Task objective.
Report each line of the data that contains the string "header".

Extracted data.
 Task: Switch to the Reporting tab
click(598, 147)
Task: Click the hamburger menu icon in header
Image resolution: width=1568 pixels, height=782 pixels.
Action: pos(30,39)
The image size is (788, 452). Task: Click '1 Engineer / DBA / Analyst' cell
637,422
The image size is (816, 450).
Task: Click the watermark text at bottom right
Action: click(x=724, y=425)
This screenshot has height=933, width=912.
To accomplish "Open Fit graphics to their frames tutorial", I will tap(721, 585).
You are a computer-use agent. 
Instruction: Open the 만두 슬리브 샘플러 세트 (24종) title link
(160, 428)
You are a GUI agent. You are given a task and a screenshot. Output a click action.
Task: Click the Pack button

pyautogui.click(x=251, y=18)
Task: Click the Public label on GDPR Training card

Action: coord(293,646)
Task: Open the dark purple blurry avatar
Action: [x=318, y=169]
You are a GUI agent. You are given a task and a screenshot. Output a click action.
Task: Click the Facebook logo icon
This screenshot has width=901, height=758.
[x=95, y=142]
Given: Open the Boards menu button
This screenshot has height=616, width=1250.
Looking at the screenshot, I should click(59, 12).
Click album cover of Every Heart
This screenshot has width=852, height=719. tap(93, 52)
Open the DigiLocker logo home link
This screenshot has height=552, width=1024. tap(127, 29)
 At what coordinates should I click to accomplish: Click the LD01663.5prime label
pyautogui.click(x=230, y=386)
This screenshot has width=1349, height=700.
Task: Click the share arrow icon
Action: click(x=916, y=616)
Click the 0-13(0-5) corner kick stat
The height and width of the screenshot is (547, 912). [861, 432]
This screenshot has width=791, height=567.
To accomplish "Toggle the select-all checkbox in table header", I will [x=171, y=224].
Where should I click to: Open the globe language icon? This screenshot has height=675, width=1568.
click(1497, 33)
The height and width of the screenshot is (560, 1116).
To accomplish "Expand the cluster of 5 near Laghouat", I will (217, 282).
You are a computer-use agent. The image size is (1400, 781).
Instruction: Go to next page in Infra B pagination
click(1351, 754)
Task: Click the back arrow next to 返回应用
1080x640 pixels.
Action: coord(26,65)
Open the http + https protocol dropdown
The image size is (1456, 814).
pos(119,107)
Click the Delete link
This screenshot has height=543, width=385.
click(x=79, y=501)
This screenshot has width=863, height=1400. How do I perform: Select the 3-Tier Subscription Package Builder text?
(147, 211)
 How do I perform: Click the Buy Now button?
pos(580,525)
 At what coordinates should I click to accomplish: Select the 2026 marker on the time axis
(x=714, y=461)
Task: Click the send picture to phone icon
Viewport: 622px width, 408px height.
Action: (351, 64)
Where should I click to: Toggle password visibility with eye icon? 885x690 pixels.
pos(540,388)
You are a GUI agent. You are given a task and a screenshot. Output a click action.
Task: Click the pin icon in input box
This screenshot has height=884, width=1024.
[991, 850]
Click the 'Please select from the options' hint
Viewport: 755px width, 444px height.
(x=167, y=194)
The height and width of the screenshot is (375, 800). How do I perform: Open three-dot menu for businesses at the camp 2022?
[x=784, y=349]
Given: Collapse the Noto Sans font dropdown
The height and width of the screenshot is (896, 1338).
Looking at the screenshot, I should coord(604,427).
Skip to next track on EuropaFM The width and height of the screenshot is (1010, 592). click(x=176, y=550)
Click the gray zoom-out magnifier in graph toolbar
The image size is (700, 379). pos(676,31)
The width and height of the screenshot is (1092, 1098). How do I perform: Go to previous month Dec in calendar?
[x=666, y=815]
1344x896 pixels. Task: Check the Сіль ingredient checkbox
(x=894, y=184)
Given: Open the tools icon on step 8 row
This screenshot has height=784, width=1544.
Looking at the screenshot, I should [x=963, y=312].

Answer to the problem.
Task: Click the hamburger menu icon in header
To accomplish "Toggle the select-all checkbox in table header", I will [x=171, y=224].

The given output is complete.